Many things about this solution bother me. Where is this country that can fit an infinite number of people? What kind of humans can see into infinity? How much time will this procedure take?

Aside from the practical matters, there are mathematical matters that bother me, too. By the axiom of choice you can pick an element in every class. The problem is that all of the wise men have to pick the same element. The axiom of choice claims the existence of a choice function, which picks an element in each set. So the function exists, but can we distribute this function to many wise men? Remember, they need to agree on this function the night before.

We already implicitly assumed that our wise men have a lot of magical abilities. So we can add to those the ability to go through all the possible tails and memorize the representatives for all the tails in one evening.

But still, I am very curious to know what follows from the axiom of choice. Tell me what you think: does the axiom of choice imply that we can distribute the choice function, or do we need a new axiom? In your opinion, will these wise men live?

## America’s Got Talent

I do not know why I like the television show America’s Got Talent. Sometimes I picture myself on a stage doing what I love to do the most: entertaining people with mathematics. But it wouldn’t really work on the stage of America’s Got Talent. The audience makes its judgment in the first five seconds of a performance. There is no way I can teach a new math idea in five seconds.

Back to the show. I especially like the auditions. I noticed a strange correlation between what people say before their performance and what happens on the stage. In short, if a person brags that he/she has the greatest talent and that the judges will be blown away, the performance is likely to be pathetic.
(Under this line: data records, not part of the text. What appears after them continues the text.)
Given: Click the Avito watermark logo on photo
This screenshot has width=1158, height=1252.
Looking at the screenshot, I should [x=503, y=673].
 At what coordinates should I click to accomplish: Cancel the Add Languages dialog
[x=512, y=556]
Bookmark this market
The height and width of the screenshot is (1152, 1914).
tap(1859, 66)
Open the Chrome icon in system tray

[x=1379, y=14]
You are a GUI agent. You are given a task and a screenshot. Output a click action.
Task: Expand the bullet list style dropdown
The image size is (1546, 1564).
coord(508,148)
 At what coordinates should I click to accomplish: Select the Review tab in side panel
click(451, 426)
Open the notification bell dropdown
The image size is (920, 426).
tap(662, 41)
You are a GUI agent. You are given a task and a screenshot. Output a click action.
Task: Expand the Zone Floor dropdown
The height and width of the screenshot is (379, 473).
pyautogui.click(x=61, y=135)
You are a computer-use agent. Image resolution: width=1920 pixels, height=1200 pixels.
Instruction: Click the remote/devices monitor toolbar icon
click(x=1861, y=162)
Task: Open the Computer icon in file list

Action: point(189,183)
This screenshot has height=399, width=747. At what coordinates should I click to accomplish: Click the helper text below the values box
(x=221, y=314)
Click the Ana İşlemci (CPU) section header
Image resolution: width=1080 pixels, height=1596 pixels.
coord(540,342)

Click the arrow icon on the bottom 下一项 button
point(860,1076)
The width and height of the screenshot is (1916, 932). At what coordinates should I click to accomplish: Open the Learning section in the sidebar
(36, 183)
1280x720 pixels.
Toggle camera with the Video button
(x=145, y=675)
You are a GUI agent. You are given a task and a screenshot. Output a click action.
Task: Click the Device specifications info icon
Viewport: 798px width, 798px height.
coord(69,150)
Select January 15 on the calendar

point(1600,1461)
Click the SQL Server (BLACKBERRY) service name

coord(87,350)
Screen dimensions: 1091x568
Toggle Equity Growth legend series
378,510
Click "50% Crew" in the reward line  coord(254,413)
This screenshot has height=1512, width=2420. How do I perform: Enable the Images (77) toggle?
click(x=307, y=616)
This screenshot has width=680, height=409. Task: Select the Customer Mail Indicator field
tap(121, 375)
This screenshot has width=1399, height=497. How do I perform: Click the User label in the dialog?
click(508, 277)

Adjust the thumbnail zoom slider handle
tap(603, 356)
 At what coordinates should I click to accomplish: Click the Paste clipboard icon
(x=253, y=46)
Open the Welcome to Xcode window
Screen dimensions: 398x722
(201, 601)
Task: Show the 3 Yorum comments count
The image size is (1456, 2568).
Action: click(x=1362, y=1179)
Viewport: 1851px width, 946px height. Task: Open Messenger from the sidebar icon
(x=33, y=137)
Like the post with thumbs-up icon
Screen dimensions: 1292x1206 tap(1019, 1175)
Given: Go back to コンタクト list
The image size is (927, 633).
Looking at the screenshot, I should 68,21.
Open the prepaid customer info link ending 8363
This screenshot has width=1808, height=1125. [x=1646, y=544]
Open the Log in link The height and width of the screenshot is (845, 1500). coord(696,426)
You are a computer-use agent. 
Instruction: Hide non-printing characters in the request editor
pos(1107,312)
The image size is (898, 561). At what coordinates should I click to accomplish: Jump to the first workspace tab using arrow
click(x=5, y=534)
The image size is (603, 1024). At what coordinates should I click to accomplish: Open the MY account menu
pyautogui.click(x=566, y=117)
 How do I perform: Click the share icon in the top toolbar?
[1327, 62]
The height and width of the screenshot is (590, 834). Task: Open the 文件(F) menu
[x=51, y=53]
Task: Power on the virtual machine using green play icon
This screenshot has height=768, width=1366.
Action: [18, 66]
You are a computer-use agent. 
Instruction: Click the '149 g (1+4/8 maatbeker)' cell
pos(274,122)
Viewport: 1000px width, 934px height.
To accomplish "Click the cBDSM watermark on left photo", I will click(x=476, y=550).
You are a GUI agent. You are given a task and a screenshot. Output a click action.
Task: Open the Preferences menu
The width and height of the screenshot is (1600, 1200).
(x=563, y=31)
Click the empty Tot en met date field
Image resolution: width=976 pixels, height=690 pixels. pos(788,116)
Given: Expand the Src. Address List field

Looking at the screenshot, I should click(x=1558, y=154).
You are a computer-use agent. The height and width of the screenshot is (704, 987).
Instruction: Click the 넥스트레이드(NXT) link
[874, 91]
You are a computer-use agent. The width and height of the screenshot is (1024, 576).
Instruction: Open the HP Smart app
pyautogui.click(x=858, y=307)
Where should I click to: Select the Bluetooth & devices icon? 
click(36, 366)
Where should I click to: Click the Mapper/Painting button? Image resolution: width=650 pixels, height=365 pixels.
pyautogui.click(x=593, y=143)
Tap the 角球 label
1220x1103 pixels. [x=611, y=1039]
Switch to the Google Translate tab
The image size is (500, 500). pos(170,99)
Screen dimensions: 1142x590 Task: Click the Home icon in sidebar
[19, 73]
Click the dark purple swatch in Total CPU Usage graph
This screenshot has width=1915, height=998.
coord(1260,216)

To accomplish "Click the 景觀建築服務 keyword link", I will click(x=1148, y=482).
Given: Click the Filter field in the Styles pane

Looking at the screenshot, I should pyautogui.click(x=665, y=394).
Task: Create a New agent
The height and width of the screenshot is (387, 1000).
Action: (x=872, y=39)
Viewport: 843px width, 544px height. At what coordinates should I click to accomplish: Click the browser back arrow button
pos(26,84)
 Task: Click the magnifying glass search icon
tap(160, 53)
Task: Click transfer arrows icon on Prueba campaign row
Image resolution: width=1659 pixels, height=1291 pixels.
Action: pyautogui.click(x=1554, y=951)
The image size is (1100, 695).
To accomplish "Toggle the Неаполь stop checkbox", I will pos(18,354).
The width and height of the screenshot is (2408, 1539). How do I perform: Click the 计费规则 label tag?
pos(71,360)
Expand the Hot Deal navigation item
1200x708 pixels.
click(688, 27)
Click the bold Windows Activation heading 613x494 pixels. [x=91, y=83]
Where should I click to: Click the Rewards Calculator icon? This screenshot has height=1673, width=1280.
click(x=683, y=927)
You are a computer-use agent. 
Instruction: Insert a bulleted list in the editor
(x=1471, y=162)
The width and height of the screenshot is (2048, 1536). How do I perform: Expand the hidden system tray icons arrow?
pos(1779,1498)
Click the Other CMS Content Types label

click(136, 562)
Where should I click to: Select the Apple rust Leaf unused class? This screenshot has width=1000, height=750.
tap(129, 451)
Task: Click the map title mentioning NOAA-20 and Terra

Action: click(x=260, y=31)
My first thought was that the producers were editing it this way in order to boost the drama of the show. Now I wonder if it could be something else. Perhaps people who do not have much talent need to build up their confidence to appear on the show. And, vice versa, people who have talent can afford to be modest.

I didn’t see the same correlation when I watched Britain’s Got Talent. Could this tendency be a part of our American culture? After all, the message that confidence is all we need to succeed permeates the whole culture.

A pre-stage interview with one of the contestants on the show was especially telling. She said, “I could be the next greatest act in America, because I have the courage, the self-esteem, the confidence, the faith and hope and belief in myself.” Talent wasn’t mentioned at all.

Yesterday I had a nightmare. I was on the stage of America’s Got Talent and Piers Morgan, my favorite judge, was questioning me:

Piers: Do you have a talent people will pay for?
Me: Yes, I do.
Piers: What is it?
Me: I sing so badly people will pay me to stop.